**Assigned task:**
Copy, from the entries below, each line where the word "column" can be found.

# # #

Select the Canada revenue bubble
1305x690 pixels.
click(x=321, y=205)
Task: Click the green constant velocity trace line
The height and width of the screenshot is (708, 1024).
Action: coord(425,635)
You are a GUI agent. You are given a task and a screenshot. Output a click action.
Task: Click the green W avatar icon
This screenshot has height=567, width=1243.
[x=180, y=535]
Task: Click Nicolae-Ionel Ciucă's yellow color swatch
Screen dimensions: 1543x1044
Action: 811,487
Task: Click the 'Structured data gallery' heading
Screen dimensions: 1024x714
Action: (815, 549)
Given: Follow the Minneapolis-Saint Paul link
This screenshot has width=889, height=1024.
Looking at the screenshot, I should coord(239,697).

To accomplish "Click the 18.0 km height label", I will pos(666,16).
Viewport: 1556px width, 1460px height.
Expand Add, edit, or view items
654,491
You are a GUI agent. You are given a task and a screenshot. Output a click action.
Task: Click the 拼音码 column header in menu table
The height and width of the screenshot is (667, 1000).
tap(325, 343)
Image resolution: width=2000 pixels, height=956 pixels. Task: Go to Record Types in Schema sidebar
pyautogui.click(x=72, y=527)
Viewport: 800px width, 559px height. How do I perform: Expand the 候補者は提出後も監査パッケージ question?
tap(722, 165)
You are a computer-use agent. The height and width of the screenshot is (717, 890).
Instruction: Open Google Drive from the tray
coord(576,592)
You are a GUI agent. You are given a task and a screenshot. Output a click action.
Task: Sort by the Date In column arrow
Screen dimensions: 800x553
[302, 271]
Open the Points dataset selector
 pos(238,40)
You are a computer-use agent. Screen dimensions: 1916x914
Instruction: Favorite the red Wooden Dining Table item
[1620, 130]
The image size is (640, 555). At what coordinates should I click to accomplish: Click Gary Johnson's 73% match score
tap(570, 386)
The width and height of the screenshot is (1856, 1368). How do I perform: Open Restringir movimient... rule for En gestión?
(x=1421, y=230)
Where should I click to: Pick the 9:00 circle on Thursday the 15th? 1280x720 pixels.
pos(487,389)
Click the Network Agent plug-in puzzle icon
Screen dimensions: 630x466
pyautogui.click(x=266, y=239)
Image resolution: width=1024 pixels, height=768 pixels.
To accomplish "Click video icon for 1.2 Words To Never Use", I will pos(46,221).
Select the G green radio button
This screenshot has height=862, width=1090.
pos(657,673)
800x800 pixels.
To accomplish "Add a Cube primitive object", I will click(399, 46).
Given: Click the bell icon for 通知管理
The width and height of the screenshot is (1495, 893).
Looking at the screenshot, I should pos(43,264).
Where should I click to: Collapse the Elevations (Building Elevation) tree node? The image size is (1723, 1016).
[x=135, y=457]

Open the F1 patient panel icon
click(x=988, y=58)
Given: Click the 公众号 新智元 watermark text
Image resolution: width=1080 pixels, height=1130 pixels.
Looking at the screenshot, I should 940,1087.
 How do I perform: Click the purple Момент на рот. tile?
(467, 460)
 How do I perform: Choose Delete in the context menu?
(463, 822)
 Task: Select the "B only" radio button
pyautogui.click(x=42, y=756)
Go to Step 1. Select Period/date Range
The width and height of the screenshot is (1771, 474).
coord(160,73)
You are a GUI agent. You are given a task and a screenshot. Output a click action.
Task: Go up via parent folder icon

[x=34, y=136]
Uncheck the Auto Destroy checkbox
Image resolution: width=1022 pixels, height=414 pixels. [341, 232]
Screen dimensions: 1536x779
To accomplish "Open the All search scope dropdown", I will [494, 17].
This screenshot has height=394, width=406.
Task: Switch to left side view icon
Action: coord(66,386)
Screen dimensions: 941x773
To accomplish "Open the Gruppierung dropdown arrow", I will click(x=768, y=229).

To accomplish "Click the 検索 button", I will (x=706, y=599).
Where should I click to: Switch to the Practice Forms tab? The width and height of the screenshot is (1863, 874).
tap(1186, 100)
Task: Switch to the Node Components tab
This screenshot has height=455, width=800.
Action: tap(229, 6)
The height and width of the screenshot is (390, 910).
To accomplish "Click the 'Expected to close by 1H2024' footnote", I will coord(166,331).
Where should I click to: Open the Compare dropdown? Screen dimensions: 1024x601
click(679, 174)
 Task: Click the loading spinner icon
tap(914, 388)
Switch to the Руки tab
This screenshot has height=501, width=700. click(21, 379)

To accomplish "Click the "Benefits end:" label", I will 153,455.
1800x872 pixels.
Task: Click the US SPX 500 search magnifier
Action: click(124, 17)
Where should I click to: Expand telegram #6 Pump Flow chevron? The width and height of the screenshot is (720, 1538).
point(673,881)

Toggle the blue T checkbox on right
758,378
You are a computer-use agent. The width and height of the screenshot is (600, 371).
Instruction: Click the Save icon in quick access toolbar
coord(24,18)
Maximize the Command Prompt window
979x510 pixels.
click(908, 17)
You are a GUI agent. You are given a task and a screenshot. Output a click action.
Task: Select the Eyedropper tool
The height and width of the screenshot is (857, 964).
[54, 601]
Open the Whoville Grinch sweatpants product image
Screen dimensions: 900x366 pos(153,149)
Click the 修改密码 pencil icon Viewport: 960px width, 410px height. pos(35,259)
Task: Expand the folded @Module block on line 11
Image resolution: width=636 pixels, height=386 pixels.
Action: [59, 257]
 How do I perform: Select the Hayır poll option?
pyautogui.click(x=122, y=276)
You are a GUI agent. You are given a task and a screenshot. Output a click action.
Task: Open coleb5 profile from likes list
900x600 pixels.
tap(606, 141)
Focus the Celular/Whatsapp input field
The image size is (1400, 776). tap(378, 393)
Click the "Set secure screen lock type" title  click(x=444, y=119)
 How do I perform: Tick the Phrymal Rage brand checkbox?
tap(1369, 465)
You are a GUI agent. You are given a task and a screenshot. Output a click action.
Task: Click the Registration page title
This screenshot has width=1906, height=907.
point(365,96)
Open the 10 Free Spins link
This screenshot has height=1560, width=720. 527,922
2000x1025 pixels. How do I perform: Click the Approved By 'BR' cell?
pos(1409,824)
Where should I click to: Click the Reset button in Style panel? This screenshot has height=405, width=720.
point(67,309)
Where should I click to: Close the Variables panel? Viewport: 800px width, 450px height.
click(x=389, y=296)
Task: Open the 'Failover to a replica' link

# # #

**Completed exercise:**
Task: Click the 拼音码 column header in menu table
Task: Sort by the Date In column arrow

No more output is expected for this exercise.